***** RECORDS FOR THIS EXERCISE
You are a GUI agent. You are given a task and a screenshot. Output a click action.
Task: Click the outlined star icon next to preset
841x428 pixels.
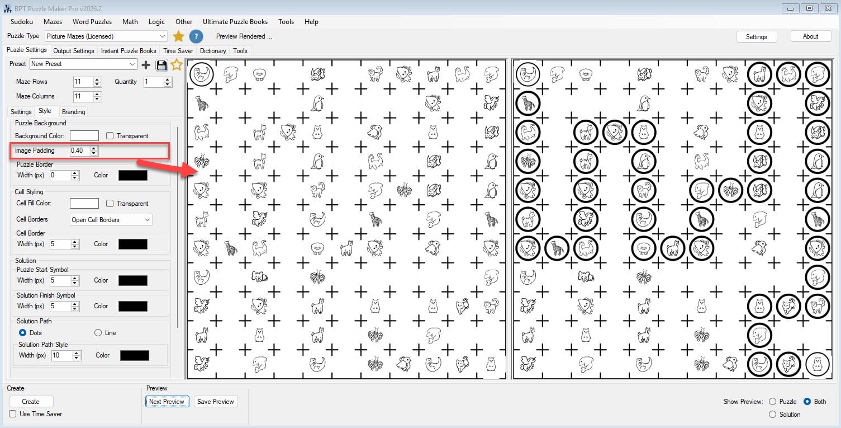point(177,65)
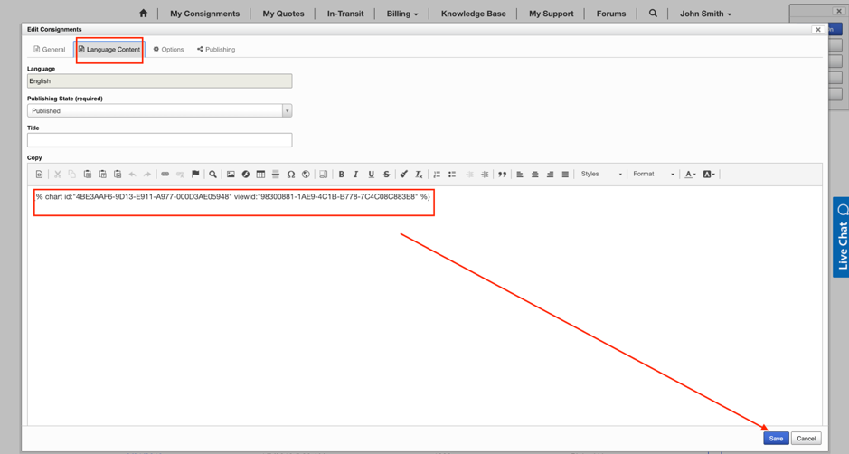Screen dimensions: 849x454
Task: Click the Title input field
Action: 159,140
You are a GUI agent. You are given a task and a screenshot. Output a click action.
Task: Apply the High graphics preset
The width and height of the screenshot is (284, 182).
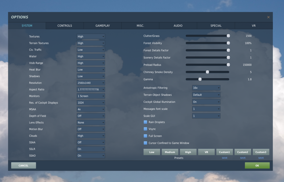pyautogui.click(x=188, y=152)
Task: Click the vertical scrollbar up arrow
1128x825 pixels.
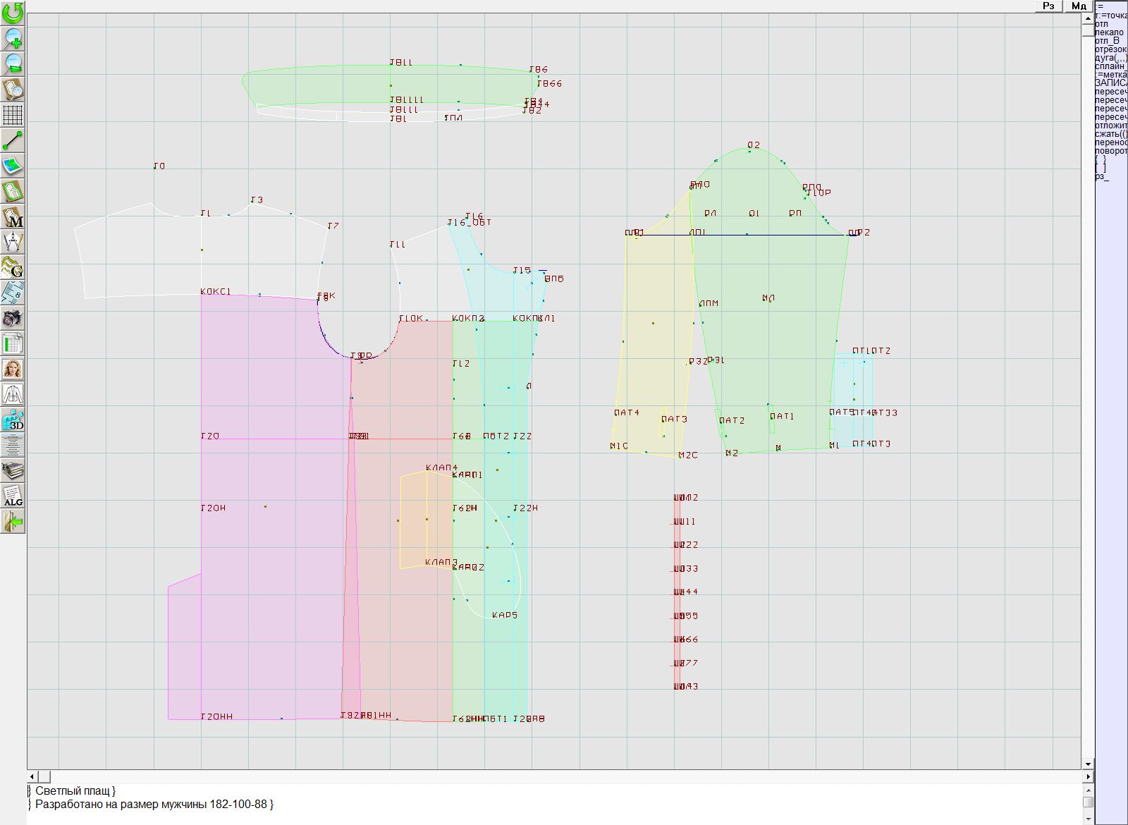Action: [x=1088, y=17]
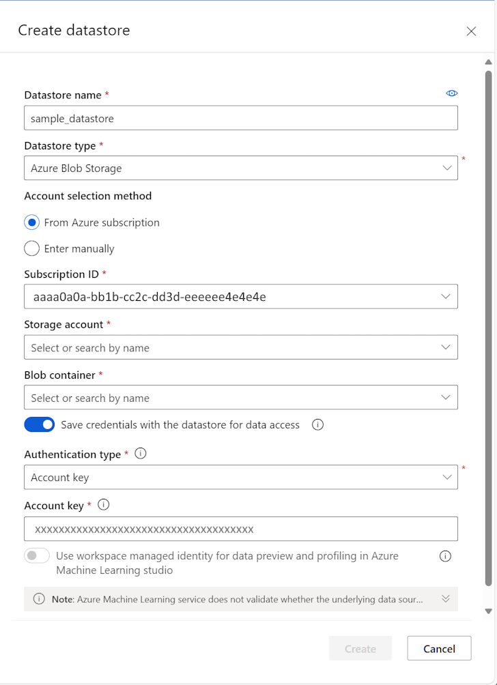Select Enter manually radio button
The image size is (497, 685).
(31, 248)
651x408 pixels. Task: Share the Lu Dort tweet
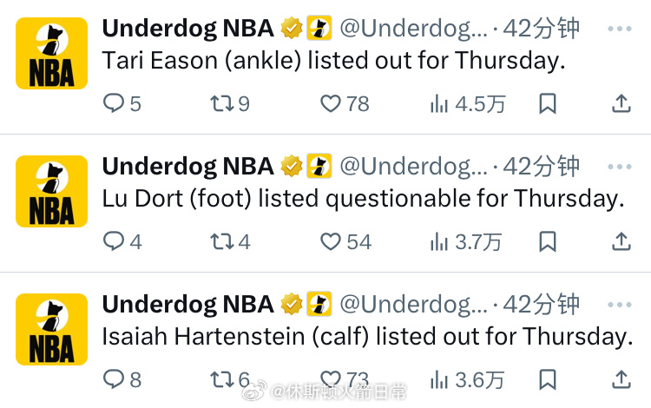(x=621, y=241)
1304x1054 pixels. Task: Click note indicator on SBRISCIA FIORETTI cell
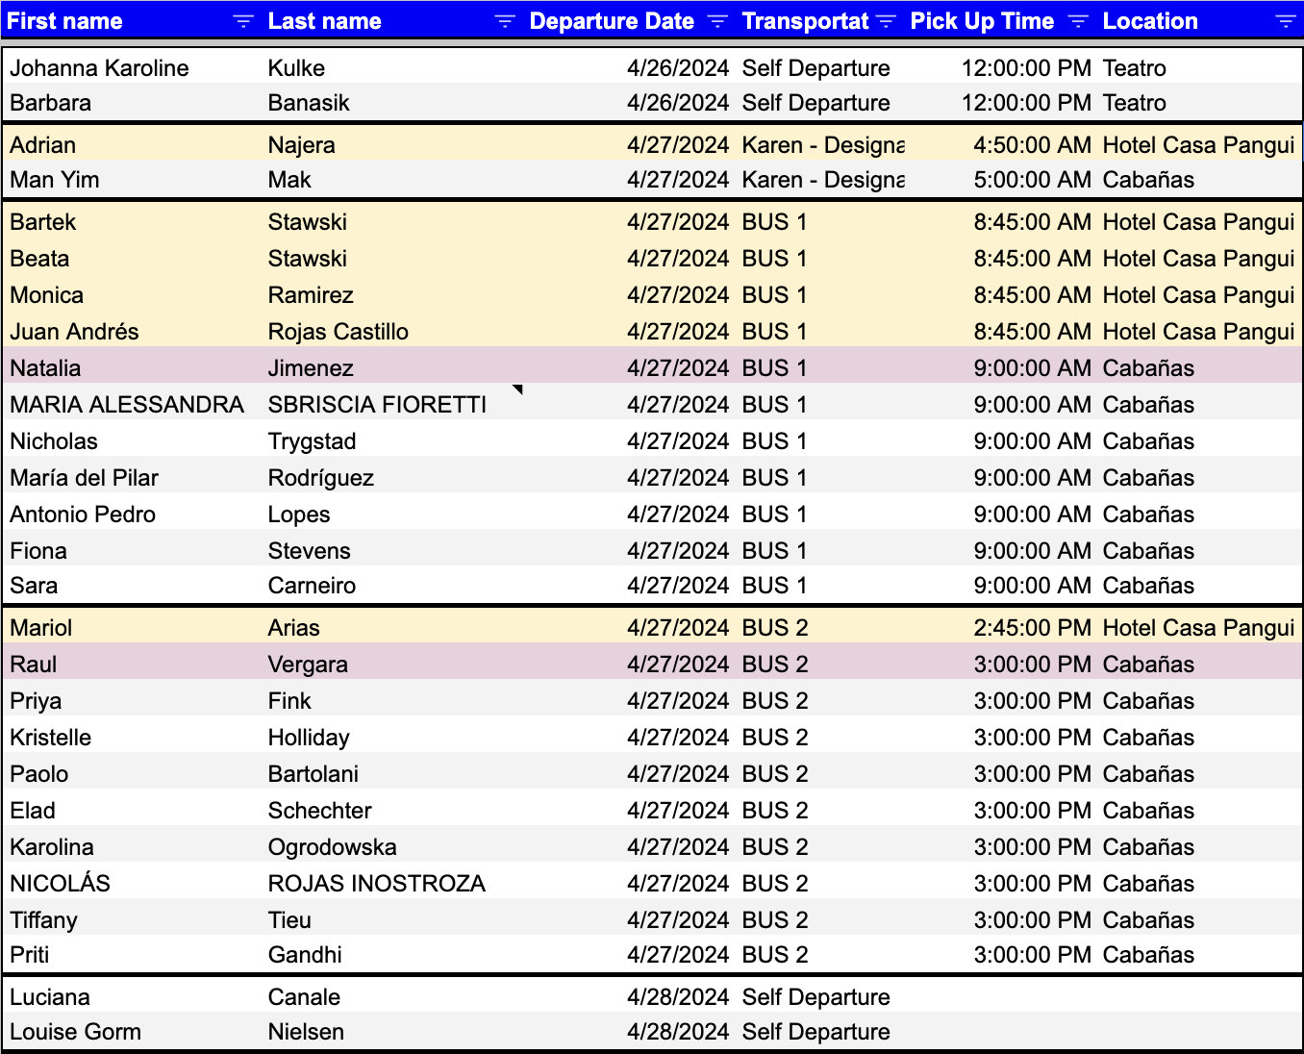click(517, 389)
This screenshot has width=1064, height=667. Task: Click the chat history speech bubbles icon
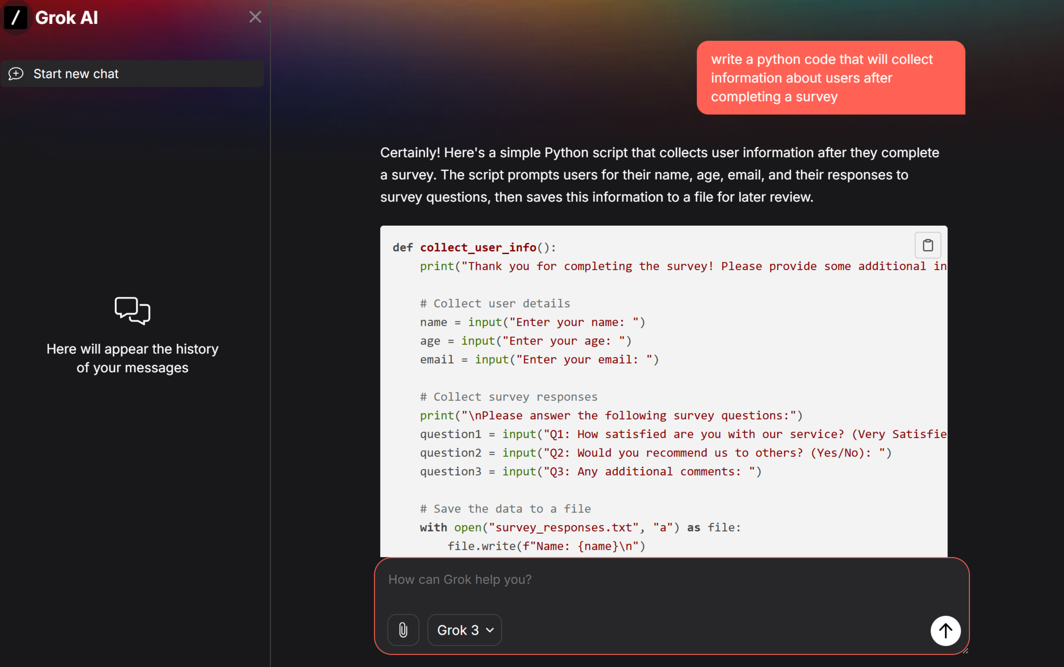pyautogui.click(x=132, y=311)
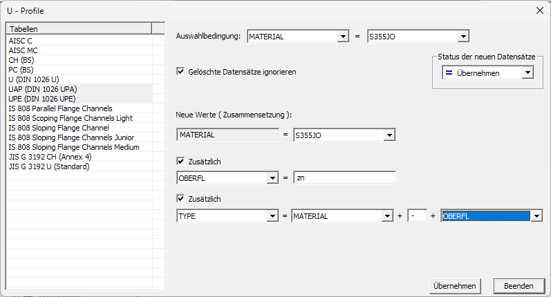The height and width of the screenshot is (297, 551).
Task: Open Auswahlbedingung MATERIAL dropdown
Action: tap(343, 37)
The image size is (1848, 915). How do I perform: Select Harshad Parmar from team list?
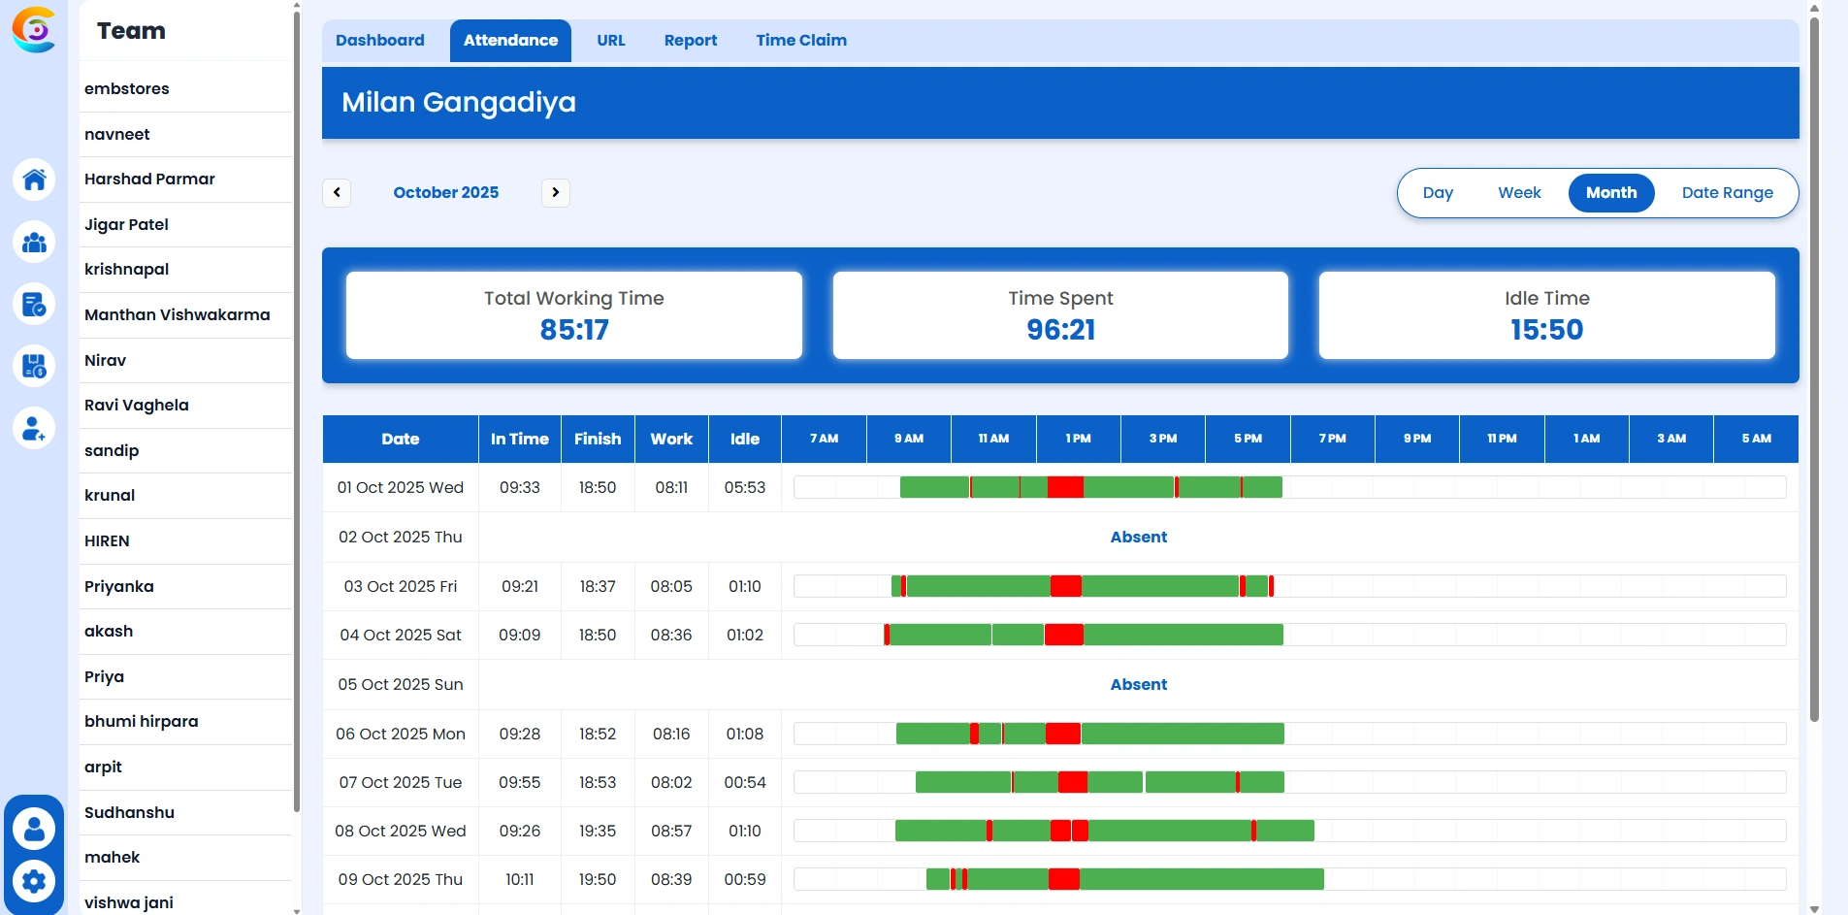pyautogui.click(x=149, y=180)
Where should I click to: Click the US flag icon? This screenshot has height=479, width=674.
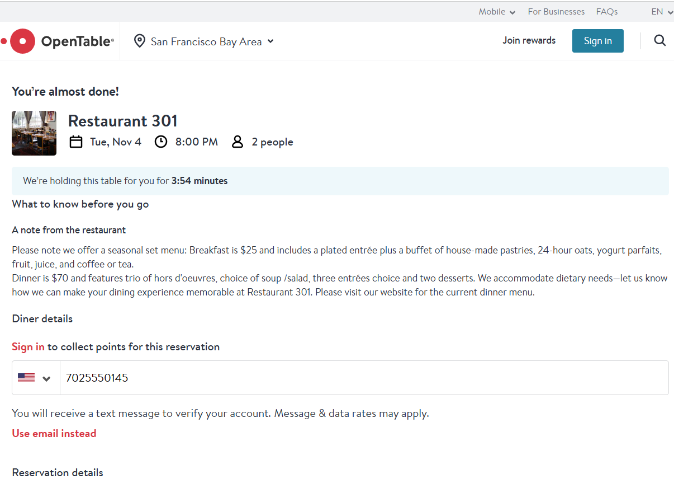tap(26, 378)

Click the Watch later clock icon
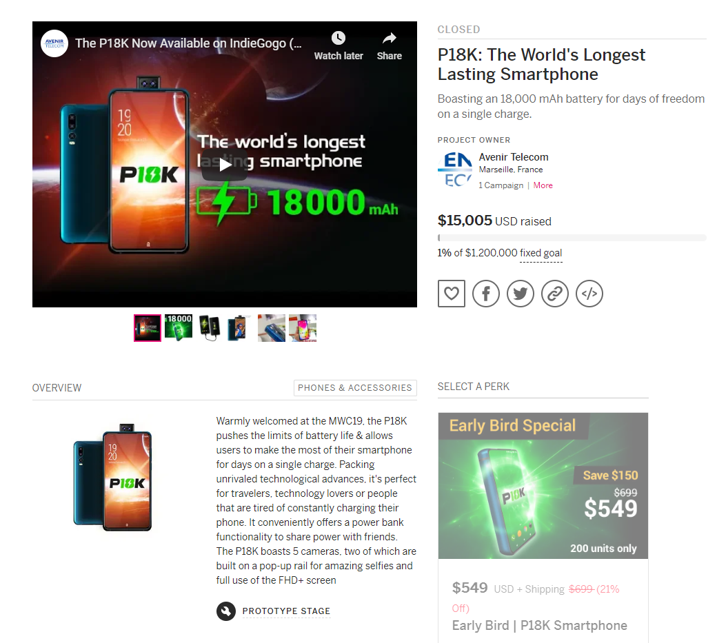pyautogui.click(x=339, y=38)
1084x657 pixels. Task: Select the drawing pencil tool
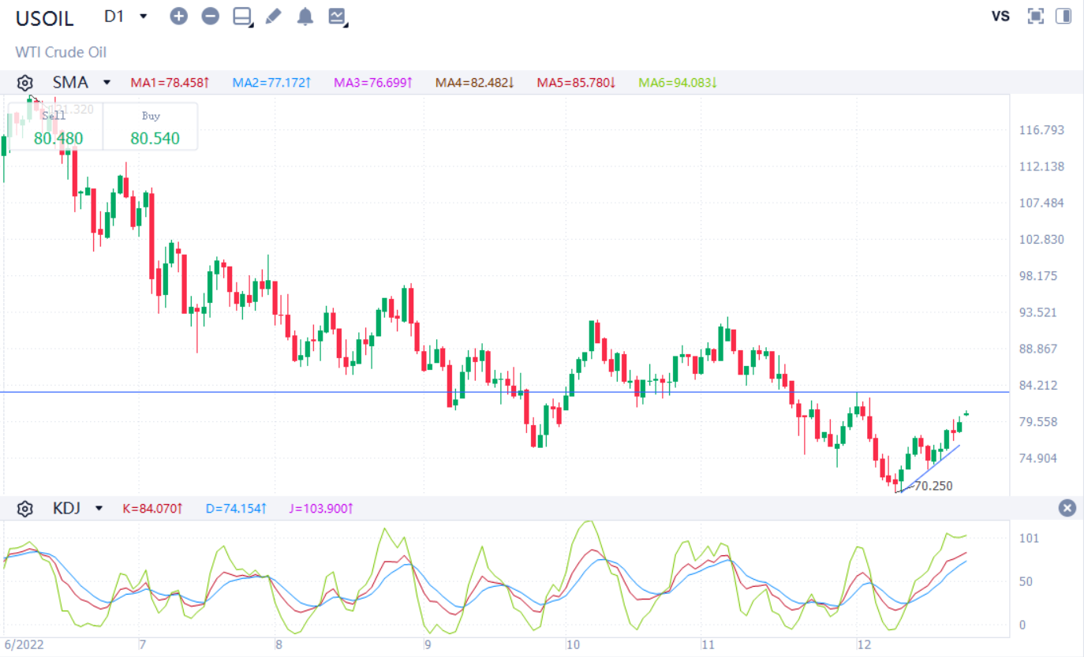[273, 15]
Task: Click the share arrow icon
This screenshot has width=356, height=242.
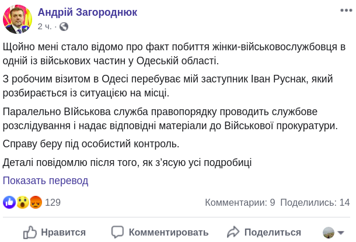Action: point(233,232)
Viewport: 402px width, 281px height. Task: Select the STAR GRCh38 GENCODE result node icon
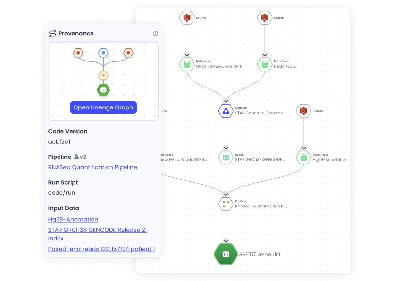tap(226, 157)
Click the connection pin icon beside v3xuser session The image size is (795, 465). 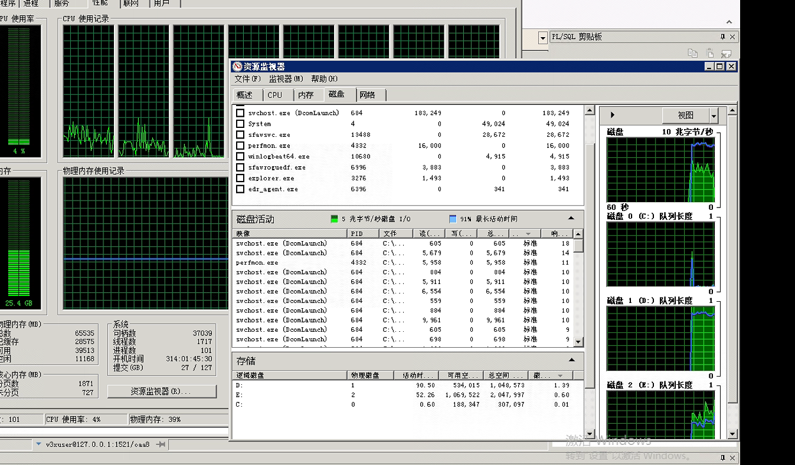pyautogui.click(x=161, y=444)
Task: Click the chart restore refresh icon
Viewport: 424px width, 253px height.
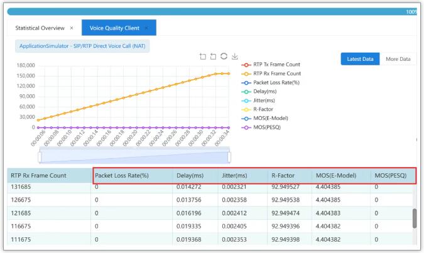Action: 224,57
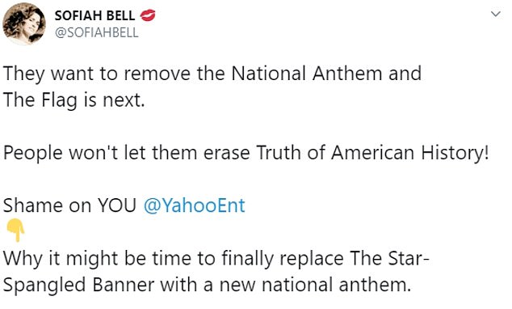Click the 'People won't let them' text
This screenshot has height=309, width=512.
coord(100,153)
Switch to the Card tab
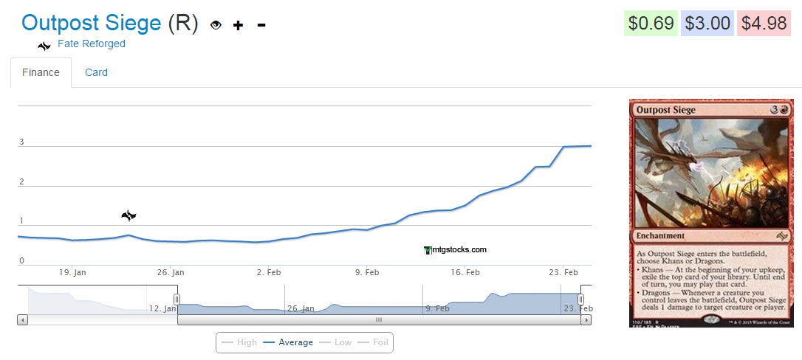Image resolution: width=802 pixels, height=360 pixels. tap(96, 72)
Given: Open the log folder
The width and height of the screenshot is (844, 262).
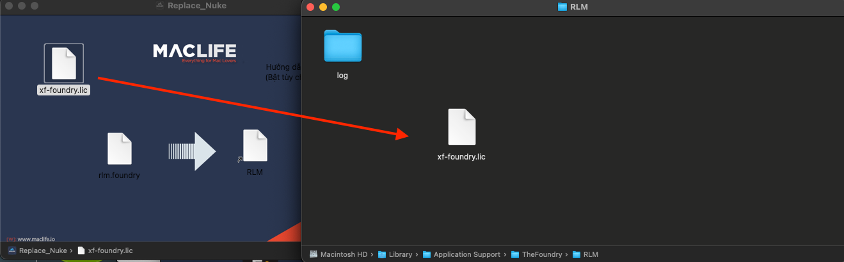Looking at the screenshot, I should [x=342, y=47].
**********
Across these entries, count each line where the string "arrow" shows up. Give only the count.

- _EXERCISE OUTPUT_:
2